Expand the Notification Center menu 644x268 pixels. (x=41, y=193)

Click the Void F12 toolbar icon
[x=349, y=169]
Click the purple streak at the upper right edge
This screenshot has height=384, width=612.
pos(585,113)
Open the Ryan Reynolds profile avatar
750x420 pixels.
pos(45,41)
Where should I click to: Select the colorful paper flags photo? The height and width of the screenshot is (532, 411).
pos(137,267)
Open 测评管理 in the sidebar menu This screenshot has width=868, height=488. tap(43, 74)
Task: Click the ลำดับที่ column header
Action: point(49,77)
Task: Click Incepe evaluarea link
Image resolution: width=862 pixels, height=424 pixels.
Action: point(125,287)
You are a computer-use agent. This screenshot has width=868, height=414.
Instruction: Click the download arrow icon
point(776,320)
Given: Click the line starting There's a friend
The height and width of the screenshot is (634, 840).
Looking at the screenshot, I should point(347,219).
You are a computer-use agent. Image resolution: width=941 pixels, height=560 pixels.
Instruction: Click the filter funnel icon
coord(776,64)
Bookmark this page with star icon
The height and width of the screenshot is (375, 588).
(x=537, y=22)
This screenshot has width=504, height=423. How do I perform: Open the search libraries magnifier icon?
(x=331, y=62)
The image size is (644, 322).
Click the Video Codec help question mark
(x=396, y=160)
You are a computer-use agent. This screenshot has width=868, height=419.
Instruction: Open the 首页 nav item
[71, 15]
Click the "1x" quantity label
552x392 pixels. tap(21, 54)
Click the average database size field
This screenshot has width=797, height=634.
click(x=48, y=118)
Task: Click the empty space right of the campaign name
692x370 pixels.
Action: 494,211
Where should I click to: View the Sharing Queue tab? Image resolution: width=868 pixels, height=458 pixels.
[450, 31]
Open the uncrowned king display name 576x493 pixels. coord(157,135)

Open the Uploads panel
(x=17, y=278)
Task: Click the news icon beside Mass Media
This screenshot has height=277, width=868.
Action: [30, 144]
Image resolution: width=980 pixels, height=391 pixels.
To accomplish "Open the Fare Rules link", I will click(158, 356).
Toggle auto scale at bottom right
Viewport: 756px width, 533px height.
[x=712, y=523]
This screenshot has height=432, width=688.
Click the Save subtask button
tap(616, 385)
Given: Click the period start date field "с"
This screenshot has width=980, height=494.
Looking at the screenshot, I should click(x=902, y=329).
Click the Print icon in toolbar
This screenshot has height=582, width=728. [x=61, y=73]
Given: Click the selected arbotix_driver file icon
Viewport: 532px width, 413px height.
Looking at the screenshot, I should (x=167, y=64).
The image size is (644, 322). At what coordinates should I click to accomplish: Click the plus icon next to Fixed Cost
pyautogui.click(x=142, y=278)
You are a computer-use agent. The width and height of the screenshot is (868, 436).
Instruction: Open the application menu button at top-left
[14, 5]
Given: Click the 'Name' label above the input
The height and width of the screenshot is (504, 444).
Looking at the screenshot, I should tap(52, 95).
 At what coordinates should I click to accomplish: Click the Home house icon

---

What the exercise asks: Lines are to be repeated exactly from the one that contains "The height and width of the screenshot is (504, 444)." through the last line of the listing, with both ends kept and no others added.

Answer:
The height and width of the screenshot is (504, 444).
Looking at the screenshot, I should tap(52, 95).
 At what coordinates should I click to accomplish: Click the Home house icon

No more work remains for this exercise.